**PAGE TEXT:**
━━━

Let's be real. Does anyone *actually* want to do anything after a run but drink chocolate milk and shower with the goal of depleting the hot water tank of all its contents?
I sure don't. So I need the biggest bang for my buck.
Although more research is needed, articles have linked impaired hip strength to occurrence of some of the most common running injuries, including patellofemoral stress syndrome (aka pain around the knee cap) and shin pain. Increased ground force reaction (GFR), or how hard you strike the ground while running, has been shown to increase injury risk as well. Guess what? Improved strength --> improved mechanics --> reduced GFR --> reduced injury rate!
So, lets get to the nitty gritty. Here are three big-bang-for-your-buck strength exercises to add to your routine.
... in addition to foam rolling, of course.
#1 SINGLE LEG ROMANIAN DEAD LIFT (RDL)
Stand on one leg, slight bend in the knee. Keeping your opposite side in a straight line from head to toe SLOWLY rotate forward from hip. Get power from your glut muscles and SLOWLY return to standing, maintaining a straight line and not overly bending at the knee. This is NOT a single leg squat. You should feel your stance leg glute working hard. Try to NOT touch the opposite foot between reps. This is a strength and balance exercise.
*add a dumbbell for extra difficulty.
#2 CLAM SIDE PLANK
Begin in a knee side plank position with head, hips and knees in a straight line. Push your hips forward slightly to ensure you are not unconsciously bent at the hips. Do not feel as if you are hinging from the back or in a slight "sitting" position at the hips. Once in proper position, rotate the top knee upward. Do not force the last of your mobility, as athletes often lose form trying to attain higher range. This exercise will target your top hip's rotators and bottom hip's abductors as well as give you some bonus (!) core work.
*add a band around your knees for extra difficulty.
#3 RUNNER WOMAN/MAN
Think single-leg squat meets single-leg RDL meets running in place. Again, focus on attaining power from your glutes. Start in standing single leg running position, reach back with opposite foot until you are in a straight line from foot to head with a bend in the knee. ONLY TAP toe before returning to original position. Goal is to keep single leg stability throughout. Do not work too fast, the more time the muscle has to control the movement, the larger benefit you will get from the exercise.
*place a pillow under foot (or BOSU!) for extra difficulty.
Perform these at least 2-3 times a week (3-4 would be best!), 2-3 sets of 12-20 reps to target muscular endurance - we want our hips to stay strong during the entire run, not just the first mile. If you plan to add them on at the end of the run, do it on a harder day, as your recovery days need to remain just that.
Do you have favorite preventative or strengthening exercises you absolutely love?? Please let me know - I'd love to try them out!
Have questions? Comment below, send a DM or email us at firstname.lastname@example.org. You can also find us on twitter, instagram or Facebook.
1. Ferber R, Kendall KD, Farr L. Changes in knee biomechanics after a hip-abductor strengthening protocol for runners with patellofemoral pain syndrome. J Athl Train 2011;46(2):142-149.
2. Fredericson M, Cookingham CL, Chaudhari AM, et al. Hip abductor weakness in distance runners with iliotibial band syndrome. Clin J Sport Med 2000;10(3):169-175.
3. Dierks TA, Manal KT, Hamill J, Davis IS. Proximal and distal influences on hip and knee kinematics in runners with patellofemoral pain during a prolonged run. J Orthop Sports Phys Ther 2008;38(8):448-456.
4. Davis IS, Bowser BJ, Mullineaux DRGreater vertical impact loading in female runners with medically diagnosed injuries: a prospective investigationBr J Sports Med 2016;50:887-892.

━━━

**WORK TO COMPLETE:**
(1) Answer these questions from the article on strength exercises for runners:
(a) What does the abbreviation GFR stand for?
(b) What should be added to the single leg Romanian dead lift for extra difficulty?
(c) How many sets and reps are recommended for these exercises?
(2) Reproduce everything in the article on strength exercises for runners from "#1 SINGLE LEG" down to "dumbbell for extra difficulty.".

Stored records:
━━━

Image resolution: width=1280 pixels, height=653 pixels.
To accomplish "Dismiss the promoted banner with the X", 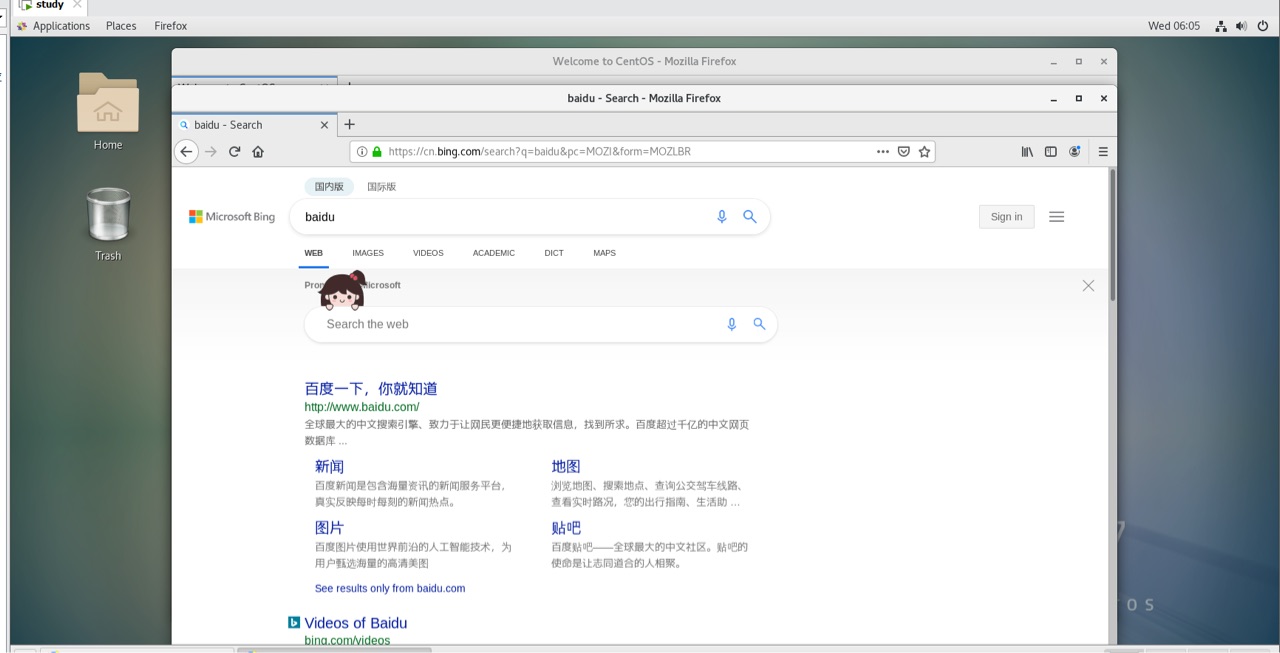I will 1088,285.
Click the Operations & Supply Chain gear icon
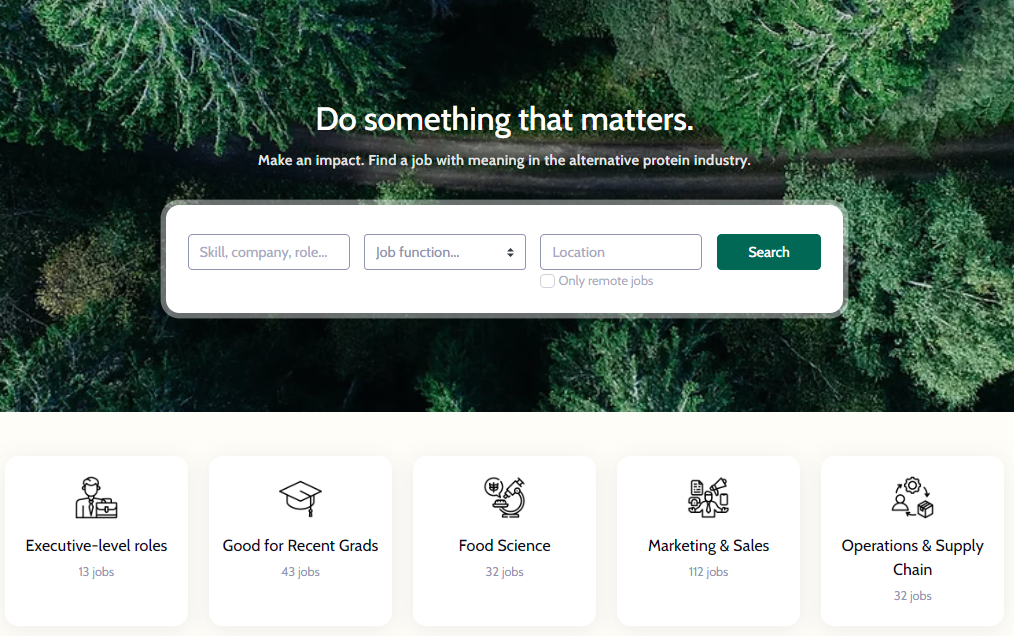Image resolution: width=1014 pixels, height=636 pixels. pyautogui.click(x=912, y=498)
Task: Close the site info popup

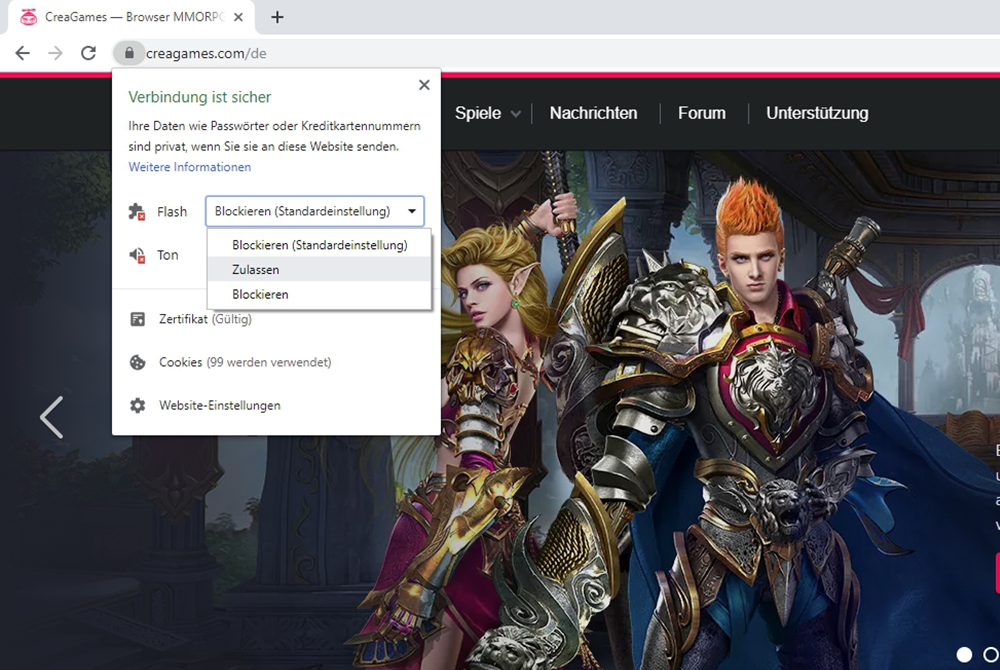Action: coord(424,85)
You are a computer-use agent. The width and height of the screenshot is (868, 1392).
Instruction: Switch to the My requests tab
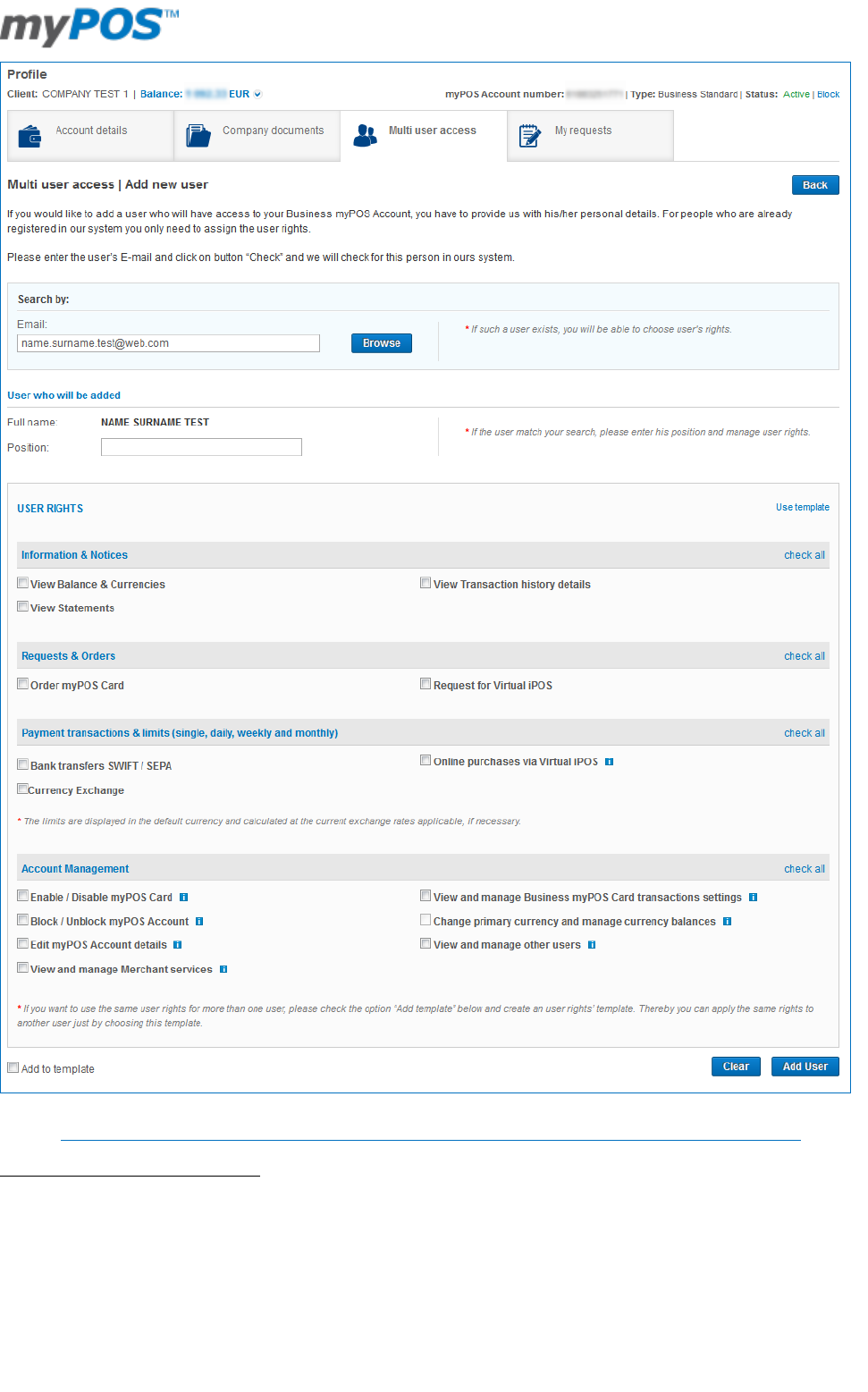pos(583,131)
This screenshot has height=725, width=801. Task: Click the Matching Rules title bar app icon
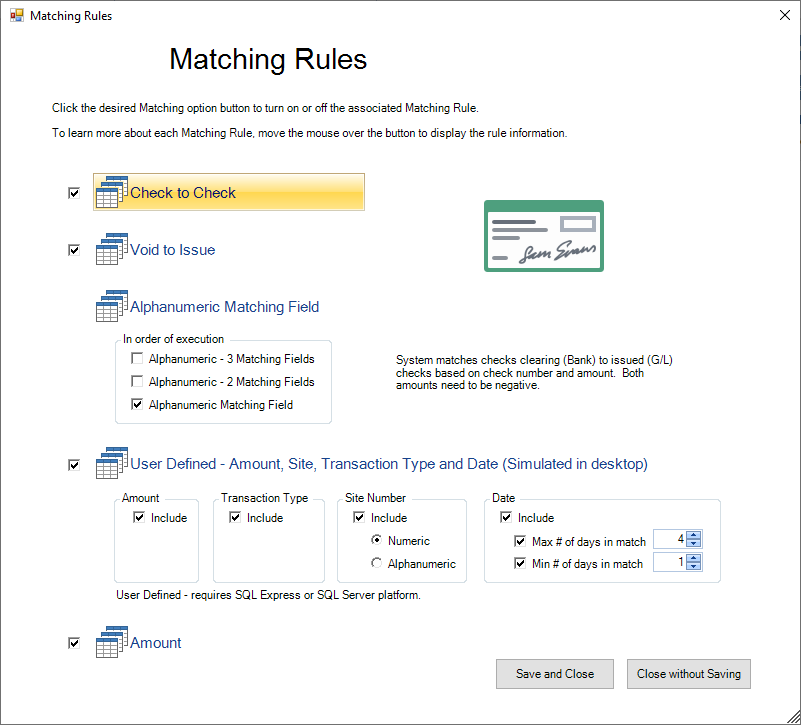[17, 15]
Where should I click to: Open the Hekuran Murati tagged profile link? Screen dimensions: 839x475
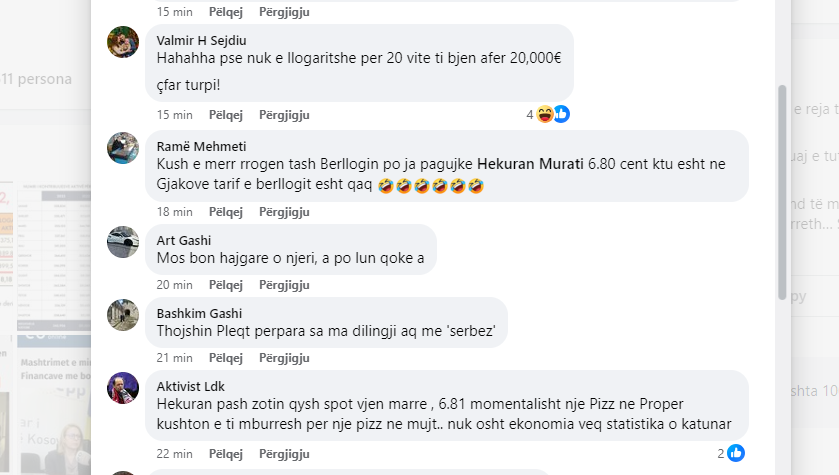530,164
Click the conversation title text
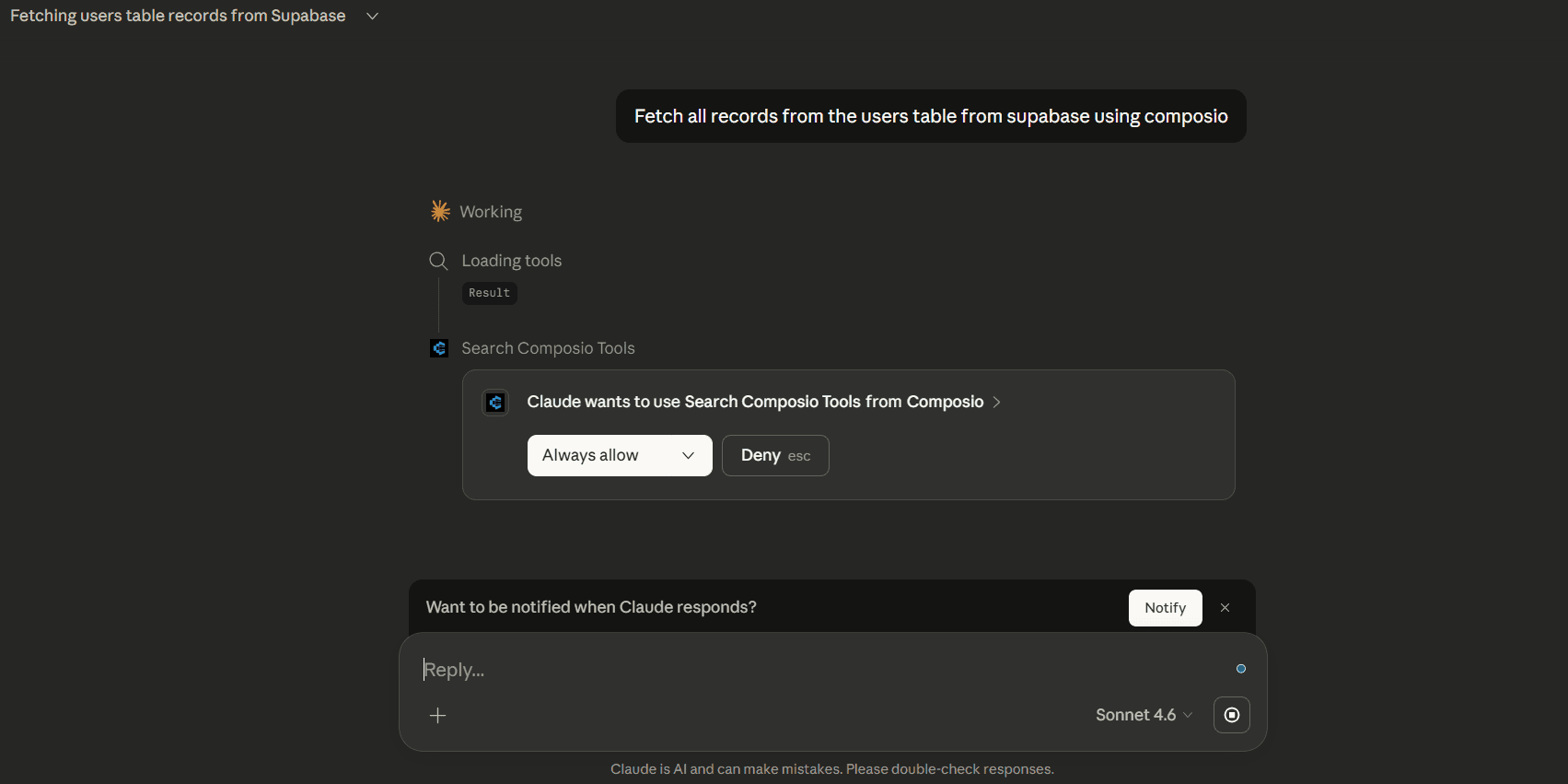 coord(178,16)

━━━

**SOLUTIONS FOR EACH TASK:**
(1)
(a) Ground force reaction
(b) A dumbbell
(c) 2-3 sets of 12-20 reps

(2)
#1 SINGLE LEG ROMANIAN DEAD LIFT (RDL)
Stand on one leg, slight bend in the knee. Keeping your opposite side in a straight line from head to toe SLOWLY rotate forward from hip. Get power from your glut muscles and SLOWLY return to standing, maintaining a straight line and not overly bending at the knee. This is NOT a single leg squat. You should feel your stance leg glute working hard. Try to NOT touch the opposite foot between reps. This is a strength and balance exercise.
*add a dumbbell for extra difficulty.